While the EU is looking for detailed guarantees on citizens’ rights, the Brexit bill could be fudged until next year. The UK could even keep EU payments, such as farm subsidies, for two years, if it agreed to pay into the budget during that time.
Negotiators hope that by concentrating on the technicalities first and naming a number later, the final bill will be an easier sell for the British prime minister, because it can be presented as the price of a new deal.
However, the clearer the methodology, the easier it will be to do the math and the bigger the potential political storm. Diplomats worry that May has made no attempt to prepare public opinion for the Brexit bill or other inevitable compromises.
The fraught issue of the Irish border received the most attention on the first day of Brexit talks and is to be managed by leading officials on both sides.
British Permanent Secretary of the Department for Exiting the EU Oliver Robbins is to work with Sabine Weyand, Barnier’s deputy, on avoiding a hard border within Ireland.
However, the question will be difficult to resolve without knowing the UK’s intentions on remaining in the EU customs union, or what can be agreed with Brussels on tariffs.
What about a transition deal?
The EU expects to discuss a transition deal at a late stage in Brexit talks, possibly August next year.
Barnier has said a transitional agreement makes sense only when the UK knows where it is going.
Could anything interrupt or delay the talks?
Over the next 21 months there are to be elections, political accidents and a relentless swirl of events. When May still commanded a majority in the House of Commons, it was assumed that the talks would get serious after the German elections in autumn this year. Now the biggest uncertainty is an unstable British government led by a weak prime minister without a mandate for Brexit.

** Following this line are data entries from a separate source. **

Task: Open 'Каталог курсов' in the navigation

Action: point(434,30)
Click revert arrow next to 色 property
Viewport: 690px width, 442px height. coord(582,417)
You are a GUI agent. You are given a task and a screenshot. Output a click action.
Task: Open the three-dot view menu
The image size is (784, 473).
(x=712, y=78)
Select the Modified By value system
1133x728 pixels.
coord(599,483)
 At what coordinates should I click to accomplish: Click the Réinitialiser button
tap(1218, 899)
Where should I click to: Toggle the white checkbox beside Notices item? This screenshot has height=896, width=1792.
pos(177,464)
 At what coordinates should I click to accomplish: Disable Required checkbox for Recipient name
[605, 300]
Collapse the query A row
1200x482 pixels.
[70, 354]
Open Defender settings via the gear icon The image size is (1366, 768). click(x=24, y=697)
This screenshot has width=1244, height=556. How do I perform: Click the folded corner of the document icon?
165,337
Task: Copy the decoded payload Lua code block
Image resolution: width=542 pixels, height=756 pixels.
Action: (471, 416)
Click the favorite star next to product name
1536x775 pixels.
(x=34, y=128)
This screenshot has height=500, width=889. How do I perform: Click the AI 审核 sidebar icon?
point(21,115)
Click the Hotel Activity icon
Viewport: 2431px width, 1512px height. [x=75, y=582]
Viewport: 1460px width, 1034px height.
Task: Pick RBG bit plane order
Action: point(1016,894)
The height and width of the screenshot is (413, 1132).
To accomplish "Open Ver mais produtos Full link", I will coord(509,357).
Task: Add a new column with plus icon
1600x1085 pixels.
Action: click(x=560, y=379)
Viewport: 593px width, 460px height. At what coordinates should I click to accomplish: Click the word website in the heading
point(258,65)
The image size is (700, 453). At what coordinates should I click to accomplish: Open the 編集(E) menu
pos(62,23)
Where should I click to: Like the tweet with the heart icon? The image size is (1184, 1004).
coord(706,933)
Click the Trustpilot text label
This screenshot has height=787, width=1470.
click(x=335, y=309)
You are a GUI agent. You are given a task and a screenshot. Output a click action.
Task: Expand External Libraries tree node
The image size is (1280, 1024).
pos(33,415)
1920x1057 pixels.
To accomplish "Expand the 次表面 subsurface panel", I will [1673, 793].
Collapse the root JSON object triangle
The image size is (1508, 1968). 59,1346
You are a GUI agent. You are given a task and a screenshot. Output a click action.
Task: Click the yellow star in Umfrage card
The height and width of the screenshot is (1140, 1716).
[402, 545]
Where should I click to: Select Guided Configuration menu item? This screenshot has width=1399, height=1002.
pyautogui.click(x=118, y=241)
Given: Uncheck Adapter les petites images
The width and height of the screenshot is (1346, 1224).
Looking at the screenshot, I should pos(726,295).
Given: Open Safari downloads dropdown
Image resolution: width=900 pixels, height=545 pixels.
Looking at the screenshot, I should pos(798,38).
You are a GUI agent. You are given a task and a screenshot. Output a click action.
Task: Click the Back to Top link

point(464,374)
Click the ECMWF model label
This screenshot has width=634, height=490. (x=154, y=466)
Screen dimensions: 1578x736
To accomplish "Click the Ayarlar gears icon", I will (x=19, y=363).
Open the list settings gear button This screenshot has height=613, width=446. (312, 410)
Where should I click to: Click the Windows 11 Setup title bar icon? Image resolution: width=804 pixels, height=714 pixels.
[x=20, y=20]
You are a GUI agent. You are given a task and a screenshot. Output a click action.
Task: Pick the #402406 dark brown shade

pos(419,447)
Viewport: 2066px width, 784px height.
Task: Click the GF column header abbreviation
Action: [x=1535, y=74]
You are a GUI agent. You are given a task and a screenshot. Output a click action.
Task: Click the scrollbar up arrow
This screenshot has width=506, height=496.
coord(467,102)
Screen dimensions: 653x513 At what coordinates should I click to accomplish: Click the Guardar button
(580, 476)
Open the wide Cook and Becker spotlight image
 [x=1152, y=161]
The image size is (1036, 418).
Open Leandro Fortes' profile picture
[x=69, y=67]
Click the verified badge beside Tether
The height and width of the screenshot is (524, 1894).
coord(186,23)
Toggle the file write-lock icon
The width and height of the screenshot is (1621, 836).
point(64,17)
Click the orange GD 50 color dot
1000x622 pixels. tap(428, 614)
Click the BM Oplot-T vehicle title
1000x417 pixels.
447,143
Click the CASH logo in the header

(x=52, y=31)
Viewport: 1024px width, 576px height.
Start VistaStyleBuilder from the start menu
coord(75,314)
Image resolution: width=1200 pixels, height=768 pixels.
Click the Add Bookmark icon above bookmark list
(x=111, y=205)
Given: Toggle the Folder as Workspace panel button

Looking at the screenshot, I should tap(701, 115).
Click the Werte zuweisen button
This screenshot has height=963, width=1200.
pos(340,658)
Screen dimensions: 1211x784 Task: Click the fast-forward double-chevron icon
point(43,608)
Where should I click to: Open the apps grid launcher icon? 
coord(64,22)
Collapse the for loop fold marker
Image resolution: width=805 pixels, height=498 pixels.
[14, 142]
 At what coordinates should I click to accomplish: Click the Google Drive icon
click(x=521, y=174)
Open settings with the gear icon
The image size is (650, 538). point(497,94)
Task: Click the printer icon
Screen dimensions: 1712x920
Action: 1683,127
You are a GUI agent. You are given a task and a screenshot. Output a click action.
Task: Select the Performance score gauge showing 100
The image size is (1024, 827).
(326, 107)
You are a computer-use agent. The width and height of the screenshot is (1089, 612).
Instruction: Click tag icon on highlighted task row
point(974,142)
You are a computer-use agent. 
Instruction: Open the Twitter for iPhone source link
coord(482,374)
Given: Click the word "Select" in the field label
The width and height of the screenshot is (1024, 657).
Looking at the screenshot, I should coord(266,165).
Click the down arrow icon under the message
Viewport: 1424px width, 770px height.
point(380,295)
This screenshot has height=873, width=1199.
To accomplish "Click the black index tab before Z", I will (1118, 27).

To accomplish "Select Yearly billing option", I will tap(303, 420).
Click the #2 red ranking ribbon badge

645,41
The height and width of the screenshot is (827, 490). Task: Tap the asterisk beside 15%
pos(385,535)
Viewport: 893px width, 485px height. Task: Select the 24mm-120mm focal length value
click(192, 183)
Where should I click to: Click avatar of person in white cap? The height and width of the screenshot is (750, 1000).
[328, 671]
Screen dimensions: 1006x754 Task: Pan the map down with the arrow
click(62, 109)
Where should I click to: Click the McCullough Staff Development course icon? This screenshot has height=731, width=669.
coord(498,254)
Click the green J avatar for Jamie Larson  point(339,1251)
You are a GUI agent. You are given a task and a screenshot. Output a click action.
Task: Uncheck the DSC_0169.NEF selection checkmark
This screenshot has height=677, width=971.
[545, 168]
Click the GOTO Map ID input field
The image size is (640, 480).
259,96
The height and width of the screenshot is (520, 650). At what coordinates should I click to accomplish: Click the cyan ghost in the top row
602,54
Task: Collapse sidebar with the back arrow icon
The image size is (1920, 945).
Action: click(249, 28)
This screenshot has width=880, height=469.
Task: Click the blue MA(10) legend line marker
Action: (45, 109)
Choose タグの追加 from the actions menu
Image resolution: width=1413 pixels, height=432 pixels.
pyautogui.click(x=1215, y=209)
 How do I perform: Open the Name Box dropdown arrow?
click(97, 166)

Since the Conservatives’ election debacle, EU diplomats do not know what kind of Brexit the British want. Nor are they certain about May’s political future and what her early departure could mean.
The Brexit clock will not stop for another snap election, even if formal talks are suspended. The best British negotiators could hope for would be a few weeks’ extension in March 2019. However, the EU will insist that the UK is gone ahead of European elections in May and June 2019.
Throughout the Brexit talks, the door remains open for the UK to change its mind and revoke its divorce letter. However, once Britain walks out, the door slams shut. The only way back in after summer 2019 would be for the UK to apply for EU membership.
A British minister would be back in Brussels to start talks all over again.